Security. The adoption of the Hanoi Cybercrime Convention at the end of the year is a positive development, and substantive discussions at the UN continue despite ongoing criticism of the institution. While it remains unclear whether these processes are making us more secure, they are expanding the governance toolbox. At the same time, attention should extend beyond traditional concerns—such as cyberwarfare, terrorism, and crime—to emerging risks associated with the interconnectivity to AI systems through APIs. These points of integration create new interdependencies and potential backdoors for cyberattacks.

Human rights. Human rights are increasingly under strain, with recent policy shifts by technology companies and growing transatlantic tensions between the EU and the United States highlighting a changing landscape. While debates continue to focus heavily on bias and ethics, deeper human rights concerns—such as the rights to knowledge, education, dignity, meaningful work, and the freedom to remain human rather than optimised—receive far less attention. As AI reshapes society, the human rights community must urgently revisit its priorities, grounding them in the protection of life, dignity, and human potential.

Economy. The traditional three-pillar framework comprising security, development, and human rights is shifting toward economic and security concerns, with human rights being increasingly sidelined. Technological and economic issues, from access to rare earths to AI models, are now treated as strategic security matters. This trend is expected to accelerate in 2026, making the digital economy a central component of national security. Greater attention should be paid to taxation, the stability of the global trade system, and how potential fragmentation or disruption of global trade could impact the tech sector.

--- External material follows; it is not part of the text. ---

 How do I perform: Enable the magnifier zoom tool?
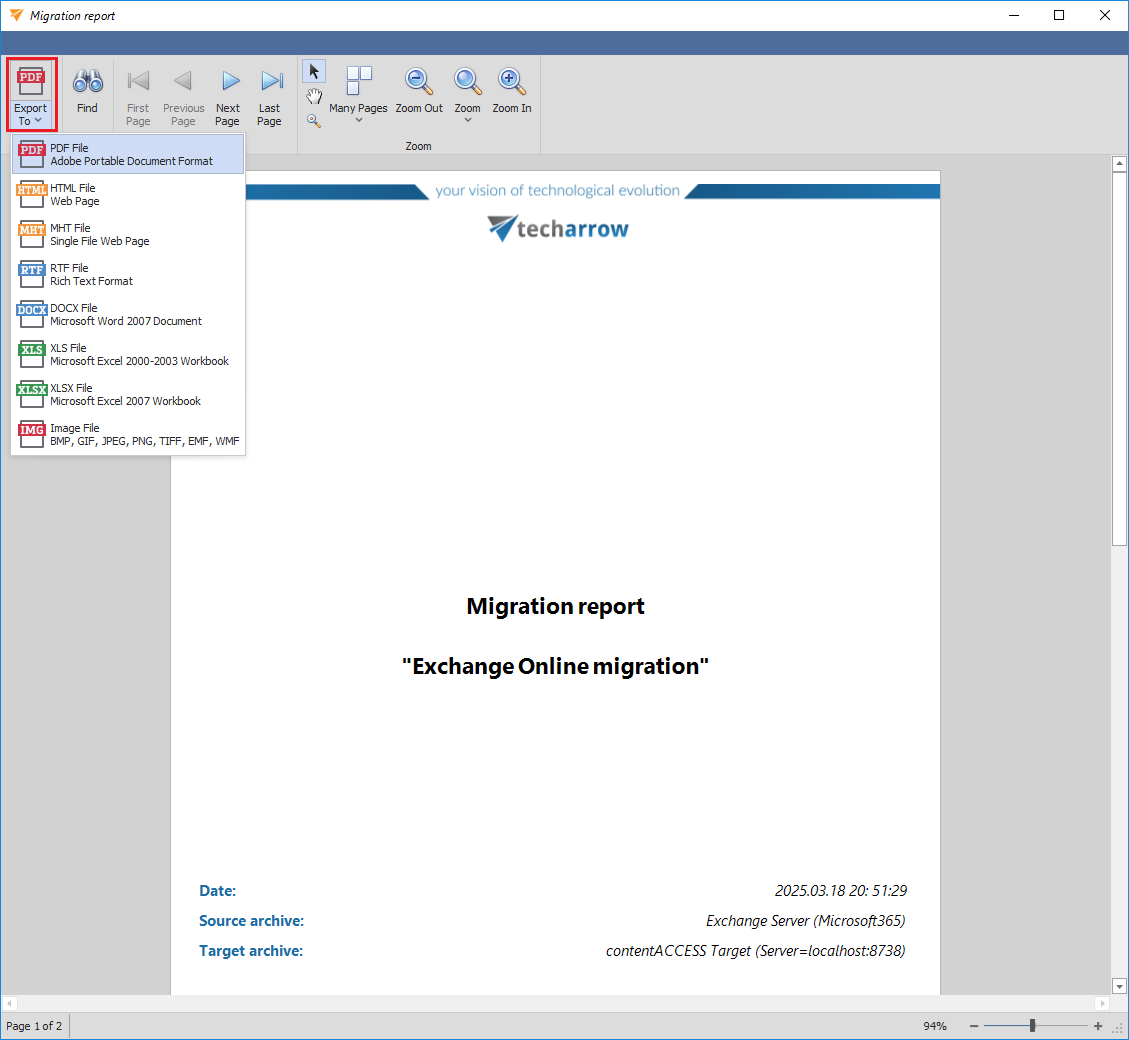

Standards. The lesson from social media is clear: without interoperable standards, users get locked into single platforms. The same risk exists for AI. To avoid repeating these mistakes, developing interoperable AI standards is critical. Ideally, individuals and companies should build their own AI, but where that isn’t feasible, at a minimum, platforms should be interoperable, allowing seamless movement across providers such as OpenAI, Cloudy, or DeepSeek. This approach can foster innovation, competition, and user choice in the emerging AI-dominated ecosystem.

Content. The key issue for content in 2026 is the tension between governments and US tech, particularly regarding compliance with EU laws. At the core, countries have the right to set rules for content within their territories, reflecting their interests, and citizens expect their governments to enforce them. While media debates often focus on misuse or censorship, the fundamental question remains: can a country regulate content on its own soil? The answer is yes, and adapting to these rules will be a major source of tension going forward.

Development. Countries that are currently behind in AI aren’t necessarily losing. Success in AI is less about owning large models or investing heavily in hardware, and more about preserving and cultivating local knowledge. Small countries should invest in education, skills, and open-source platforms to retain and grow knowledge locally. Paradoxically, a slower entry into AI could be an advantage, allowing countries to focus on what truly matters: people, skills, and effective governance.

Environment. Concerns about AI’s impact on the environment and water resources persist. It is worth asking whether massive AI farms are truly necessary. Small AI systems could serve as extensions of these processes or as support for training and education, reducing the need for energy- and water-intensive platforms. At a minimum, AI development should prioritise sustainability and efficiency, mitigating the risk of large-scale digital waste while still enabling practical benefits.